▶ [Work instruction]: Look below for the line holding "Task: Click the Selected Drive panel header" and the line holding "Viewport: 1166px width, 867px height.". Repeat those two and everything between, exactly.

▶ [Supplied information]:
══════

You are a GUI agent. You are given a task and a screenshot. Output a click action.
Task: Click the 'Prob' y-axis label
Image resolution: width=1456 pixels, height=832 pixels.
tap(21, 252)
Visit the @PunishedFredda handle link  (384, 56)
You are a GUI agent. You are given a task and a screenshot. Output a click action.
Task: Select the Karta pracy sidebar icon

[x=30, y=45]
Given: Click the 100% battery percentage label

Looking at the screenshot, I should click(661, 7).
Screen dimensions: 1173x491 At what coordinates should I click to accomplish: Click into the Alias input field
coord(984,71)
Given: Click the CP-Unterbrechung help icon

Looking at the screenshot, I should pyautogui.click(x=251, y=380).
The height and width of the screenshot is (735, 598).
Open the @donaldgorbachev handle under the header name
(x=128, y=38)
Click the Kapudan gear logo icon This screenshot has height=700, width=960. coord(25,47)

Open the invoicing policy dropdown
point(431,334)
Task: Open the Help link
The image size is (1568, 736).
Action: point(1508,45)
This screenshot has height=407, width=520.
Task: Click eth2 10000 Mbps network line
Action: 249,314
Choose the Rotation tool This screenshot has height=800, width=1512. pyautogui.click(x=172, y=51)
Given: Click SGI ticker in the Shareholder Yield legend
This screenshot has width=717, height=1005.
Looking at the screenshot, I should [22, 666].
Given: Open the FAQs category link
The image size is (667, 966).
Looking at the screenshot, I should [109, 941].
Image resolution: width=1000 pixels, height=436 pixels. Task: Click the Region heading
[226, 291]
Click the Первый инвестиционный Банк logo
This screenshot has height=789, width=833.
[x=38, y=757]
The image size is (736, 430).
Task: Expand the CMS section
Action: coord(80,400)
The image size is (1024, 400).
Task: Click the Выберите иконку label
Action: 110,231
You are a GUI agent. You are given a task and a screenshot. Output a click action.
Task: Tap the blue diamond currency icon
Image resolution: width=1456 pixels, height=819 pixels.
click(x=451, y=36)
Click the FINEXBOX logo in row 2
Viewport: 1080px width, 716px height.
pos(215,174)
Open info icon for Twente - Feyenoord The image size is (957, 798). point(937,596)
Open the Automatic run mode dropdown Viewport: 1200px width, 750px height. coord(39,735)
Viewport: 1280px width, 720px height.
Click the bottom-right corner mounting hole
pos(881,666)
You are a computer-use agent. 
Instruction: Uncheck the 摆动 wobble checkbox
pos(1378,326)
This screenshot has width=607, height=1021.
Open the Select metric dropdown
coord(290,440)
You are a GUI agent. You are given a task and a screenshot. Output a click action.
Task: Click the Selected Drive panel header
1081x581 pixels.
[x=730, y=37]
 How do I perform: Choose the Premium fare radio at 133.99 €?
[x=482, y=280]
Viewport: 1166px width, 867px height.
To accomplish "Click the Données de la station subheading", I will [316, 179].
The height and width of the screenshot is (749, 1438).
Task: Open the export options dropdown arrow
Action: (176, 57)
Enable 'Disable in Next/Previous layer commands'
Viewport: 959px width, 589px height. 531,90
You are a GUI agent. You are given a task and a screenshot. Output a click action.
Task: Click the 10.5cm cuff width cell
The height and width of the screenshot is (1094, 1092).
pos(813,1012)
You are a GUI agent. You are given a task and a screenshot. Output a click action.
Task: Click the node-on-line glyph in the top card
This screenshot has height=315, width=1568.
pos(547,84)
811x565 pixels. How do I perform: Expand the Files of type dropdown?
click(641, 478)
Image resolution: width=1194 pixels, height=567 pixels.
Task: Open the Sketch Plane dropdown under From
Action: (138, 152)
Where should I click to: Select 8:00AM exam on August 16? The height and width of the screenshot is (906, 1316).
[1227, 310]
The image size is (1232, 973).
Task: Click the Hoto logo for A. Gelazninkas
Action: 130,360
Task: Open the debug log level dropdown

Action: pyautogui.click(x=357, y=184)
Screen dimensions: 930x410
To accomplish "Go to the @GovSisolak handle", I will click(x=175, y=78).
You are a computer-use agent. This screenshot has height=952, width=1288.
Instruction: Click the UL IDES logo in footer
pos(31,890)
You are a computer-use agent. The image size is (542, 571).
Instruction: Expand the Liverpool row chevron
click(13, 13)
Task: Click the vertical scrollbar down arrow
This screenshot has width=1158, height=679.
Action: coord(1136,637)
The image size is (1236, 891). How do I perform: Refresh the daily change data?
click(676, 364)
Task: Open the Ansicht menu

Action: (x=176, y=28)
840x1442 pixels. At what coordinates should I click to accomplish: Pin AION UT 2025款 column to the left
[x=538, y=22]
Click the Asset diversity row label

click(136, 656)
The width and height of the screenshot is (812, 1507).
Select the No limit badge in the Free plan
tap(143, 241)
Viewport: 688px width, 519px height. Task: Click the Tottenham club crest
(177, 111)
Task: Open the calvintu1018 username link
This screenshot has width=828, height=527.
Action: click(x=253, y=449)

══════

▶ [Answer below]:
Task: Click the Selected Drive panel header
1081x581 pixels.
[x=730, y=37]
 How do I perform: Choose the Premium fare radio at 133.99 €?
[x=482, y=280]
Viewport: 1166px width, 867px height.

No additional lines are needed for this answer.